| Dev Gurung (left), Maoist local development minister, after taking oath in Kathmandu on Sunday. (Reuters)
Kathmandu, April 1: Girija Prasad Koirala was today unanimously re-elected Prime Minister of Nepal by its interim legislature enabling him to head an eight-party government, including Maoists.
Later, the Prime Minister swore in a 22-member cabinet in his office complex.
Thus began an unprecedented chapter in the history of Nepal. Its democratic political parties have successfully persuaded the leaders of the 12-year-long Maoist insurgency to join the parliamentary mainstream.
After the formation of the interim government, Maoist supremo Prachanda described the development as “a historic day” in the formation of a “new Nepal”. He claimed that the Maoists were not returning to an old system (of parliamentary democracy) but were creating “a new system that would steer Nepal in a new direction”.
Koirala told Parliament that electing a Prime Minister was not enough and difficult tasks lay ahead. “We have to move ahead in a united manner. Otherwise, there is a risk that we might slip,” he said.
The formation of the new government was welcomed even by the royalists of various hues in Parliament like Pashupati Shamshere Jang Bahadur Rana and former Prime Minister Suryabahadur Thapa.
While Rana advised the new government to make Nepal’s democracy inclusive by granting due share to the people of Terai (Madhesis), the Janjatis and other minorities, Thapa described the Maoists joining the government as the completion of a political phase and honouring a commitment in the roadmap for peace.
Bringing the Maoists into Parliament and then in the government was no easy task. The 83-year-old Koirala, often described as the “tallest leader” in south Asia today can be justifiably proud of his peace-making record. It was he who started the dialogue with the Maoists, formed an alliance of seven political parties to strengthen the dialogue process with the insurgents and pushed for their political accommodation.
This made possible a tumultuous people’s movement that the political parties and the Maoists led jointly.
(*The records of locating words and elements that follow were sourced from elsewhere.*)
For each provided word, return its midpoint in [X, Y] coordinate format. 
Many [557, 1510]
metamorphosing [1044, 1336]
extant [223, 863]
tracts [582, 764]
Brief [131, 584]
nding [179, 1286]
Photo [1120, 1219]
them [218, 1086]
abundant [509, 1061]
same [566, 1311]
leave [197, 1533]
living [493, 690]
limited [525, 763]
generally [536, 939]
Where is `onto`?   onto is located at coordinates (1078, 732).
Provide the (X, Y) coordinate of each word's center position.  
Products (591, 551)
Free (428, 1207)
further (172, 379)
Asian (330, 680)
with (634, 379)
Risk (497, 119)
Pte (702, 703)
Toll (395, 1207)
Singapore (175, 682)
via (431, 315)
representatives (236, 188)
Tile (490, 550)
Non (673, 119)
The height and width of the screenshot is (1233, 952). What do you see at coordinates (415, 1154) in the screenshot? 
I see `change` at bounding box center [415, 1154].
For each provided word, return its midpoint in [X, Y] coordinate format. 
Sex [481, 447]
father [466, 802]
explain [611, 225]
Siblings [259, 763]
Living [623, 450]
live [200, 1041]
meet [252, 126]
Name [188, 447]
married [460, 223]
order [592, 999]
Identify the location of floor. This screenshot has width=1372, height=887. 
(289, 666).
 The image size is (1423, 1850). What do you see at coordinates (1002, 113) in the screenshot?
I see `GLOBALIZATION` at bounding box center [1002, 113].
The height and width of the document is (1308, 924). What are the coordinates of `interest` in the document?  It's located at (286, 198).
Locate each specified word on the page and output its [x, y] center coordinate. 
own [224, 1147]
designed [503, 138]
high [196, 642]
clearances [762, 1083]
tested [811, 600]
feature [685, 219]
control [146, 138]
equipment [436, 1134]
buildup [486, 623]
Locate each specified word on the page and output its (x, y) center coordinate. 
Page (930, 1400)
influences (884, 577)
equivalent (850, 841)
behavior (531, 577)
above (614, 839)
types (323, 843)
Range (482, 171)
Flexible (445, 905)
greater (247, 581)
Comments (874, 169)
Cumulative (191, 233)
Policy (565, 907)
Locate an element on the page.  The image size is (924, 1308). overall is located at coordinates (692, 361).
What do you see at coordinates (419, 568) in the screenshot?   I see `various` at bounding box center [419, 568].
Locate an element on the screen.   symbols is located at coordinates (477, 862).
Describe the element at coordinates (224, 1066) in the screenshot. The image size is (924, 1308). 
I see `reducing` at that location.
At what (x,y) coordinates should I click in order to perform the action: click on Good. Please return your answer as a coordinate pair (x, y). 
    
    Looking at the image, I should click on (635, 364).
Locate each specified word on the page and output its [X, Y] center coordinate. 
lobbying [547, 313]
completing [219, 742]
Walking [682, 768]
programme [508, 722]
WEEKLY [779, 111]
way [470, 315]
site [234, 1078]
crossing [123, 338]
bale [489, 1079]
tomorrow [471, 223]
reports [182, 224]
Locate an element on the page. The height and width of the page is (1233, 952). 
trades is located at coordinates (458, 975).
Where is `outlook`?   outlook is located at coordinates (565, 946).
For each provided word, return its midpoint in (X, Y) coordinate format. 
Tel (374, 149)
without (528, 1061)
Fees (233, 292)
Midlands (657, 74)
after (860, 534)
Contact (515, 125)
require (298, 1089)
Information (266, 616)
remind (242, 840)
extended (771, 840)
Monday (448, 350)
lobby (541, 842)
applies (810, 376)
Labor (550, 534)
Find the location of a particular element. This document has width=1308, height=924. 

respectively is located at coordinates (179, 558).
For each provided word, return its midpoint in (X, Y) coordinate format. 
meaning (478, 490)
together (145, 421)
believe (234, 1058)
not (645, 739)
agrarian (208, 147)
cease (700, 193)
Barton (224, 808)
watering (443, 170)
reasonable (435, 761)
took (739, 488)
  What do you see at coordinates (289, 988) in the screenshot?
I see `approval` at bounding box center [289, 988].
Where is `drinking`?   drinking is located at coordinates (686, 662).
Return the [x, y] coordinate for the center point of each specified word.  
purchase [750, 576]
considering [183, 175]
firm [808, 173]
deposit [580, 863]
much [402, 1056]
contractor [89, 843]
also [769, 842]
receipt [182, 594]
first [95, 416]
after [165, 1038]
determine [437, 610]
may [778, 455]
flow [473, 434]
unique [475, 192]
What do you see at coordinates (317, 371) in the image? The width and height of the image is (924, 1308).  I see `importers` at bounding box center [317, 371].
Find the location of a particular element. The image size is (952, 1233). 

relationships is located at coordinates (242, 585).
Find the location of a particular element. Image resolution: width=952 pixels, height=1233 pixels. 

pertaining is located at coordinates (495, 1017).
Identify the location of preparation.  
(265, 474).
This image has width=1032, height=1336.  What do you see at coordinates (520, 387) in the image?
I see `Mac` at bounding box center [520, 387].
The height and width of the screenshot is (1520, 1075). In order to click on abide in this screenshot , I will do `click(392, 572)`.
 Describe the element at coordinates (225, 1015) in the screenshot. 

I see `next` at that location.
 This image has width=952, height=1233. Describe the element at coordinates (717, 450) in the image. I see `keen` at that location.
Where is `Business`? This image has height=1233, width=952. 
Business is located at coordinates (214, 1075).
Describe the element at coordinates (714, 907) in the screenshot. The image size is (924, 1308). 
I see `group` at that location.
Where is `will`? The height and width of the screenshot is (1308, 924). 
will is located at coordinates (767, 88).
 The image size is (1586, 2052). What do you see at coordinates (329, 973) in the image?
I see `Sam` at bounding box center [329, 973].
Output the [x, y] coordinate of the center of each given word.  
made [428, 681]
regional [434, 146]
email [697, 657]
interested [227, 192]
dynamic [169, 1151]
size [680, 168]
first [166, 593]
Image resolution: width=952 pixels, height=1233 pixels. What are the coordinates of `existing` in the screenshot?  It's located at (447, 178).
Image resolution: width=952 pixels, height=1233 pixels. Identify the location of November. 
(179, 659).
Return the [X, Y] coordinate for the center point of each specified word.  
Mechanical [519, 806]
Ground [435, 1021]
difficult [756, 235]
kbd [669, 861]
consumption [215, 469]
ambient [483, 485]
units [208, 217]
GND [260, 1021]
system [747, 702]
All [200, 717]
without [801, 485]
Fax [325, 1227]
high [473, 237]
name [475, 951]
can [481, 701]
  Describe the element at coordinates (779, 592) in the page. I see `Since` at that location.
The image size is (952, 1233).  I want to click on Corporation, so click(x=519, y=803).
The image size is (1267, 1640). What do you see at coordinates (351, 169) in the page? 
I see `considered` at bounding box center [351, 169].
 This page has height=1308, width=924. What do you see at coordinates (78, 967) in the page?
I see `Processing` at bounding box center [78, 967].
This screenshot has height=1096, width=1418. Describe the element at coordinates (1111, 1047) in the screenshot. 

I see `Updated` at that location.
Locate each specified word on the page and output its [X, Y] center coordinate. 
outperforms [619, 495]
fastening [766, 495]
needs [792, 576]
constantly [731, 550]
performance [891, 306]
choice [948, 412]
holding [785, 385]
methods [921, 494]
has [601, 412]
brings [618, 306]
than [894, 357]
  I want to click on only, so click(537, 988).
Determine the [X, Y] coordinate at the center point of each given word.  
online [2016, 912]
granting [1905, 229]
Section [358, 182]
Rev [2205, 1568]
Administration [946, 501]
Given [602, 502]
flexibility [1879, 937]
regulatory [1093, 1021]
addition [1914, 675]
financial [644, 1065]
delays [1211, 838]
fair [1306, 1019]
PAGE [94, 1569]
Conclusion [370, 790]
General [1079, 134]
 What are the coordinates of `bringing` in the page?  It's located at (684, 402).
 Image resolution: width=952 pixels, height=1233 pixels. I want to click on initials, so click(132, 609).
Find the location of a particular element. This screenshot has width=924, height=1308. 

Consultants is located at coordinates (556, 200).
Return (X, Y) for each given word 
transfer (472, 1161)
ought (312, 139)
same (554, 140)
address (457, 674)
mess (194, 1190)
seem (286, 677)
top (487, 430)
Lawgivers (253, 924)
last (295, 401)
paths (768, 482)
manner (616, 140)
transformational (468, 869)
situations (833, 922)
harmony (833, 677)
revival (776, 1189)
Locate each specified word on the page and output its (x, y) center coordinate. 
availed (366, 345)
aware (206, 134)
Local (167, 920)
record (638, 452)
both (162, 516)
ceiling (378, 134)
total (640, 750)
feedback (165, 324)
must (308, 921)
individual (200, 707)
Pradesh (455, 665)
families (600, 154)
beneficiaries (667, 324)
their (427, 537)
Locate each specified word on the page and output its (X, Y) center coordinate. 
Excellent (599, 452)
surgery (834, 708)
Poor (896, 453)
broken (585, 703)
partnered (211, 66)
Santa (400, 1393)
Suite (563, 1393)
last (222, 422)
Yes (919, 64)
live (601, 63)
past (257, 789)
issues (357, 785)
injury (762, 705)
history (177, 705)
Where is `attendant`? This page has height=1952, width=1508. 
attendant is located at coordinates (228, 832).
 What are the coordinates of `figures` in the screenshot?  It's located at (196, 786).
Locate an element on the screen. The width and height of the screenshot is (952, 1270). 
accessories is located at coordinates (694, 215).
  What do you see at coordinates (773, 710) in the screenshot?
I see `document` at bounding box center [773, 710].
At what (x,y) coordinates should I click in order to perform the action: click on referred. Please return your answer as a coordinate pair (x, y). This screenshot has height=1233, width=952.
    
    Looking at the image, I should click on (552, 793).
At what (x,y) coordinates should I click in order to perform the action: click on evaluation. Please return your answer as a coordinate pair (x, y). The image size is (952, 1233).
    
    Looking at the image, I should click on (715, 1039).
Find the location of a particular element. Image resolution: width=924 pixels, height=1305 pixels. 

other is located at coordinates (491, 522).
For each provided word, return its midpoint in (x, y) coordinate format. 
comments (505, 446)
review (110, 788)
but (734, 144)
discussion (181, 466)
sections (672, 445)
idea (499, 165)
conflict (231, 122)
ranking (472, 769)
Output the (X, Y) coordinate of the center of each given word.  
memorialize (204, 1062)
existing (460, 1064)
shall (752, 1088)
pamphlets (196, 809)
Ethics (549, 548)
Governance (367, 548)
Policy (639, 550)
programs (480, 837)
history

It resulted in the restoration of Parliament and the capitulation of the executive monarchy of King Gyanendra last April.
Although Koirala’s key partners in peace — Maoists leaders Prachanda and Baburam Bhattarai — have not themselves joined the government, credit goes to their sagacity and wisdom in making today’s interim government possible. They agreed to the cantonment of their cadre and put their weapons under the joint supervision of the UN.
Today, five of their comrades joined the interim government of Koirala.
True to their commitment of building an inclusive Nepal, their nominees to the new government show a wide representation of the multiplicity of people who make up Nepal — Krishna Bahadur Mahara (Chetri), Dev Gurung (Janjatis), Hisila Yami (women and Newars), Matrika Yadav (Madhesis) and Khadga Bahdur Biswakarma (Dalit).
The mandate of the interim government is to organise a free and fair election to a constituent assembly that will decide the future of the Nepalese state and polity. The election for the constituent assembly is to be held on June 20.
Earlier this morning, leaders of the eight party alliance signed five documents, committing them to a common minimum programme, a code of conduct for their ministers, working procedure of the interim government and for setting up a United Co-ordination Committee of the alliance consisting of its senior leaders to ensure smooth functioning of the government.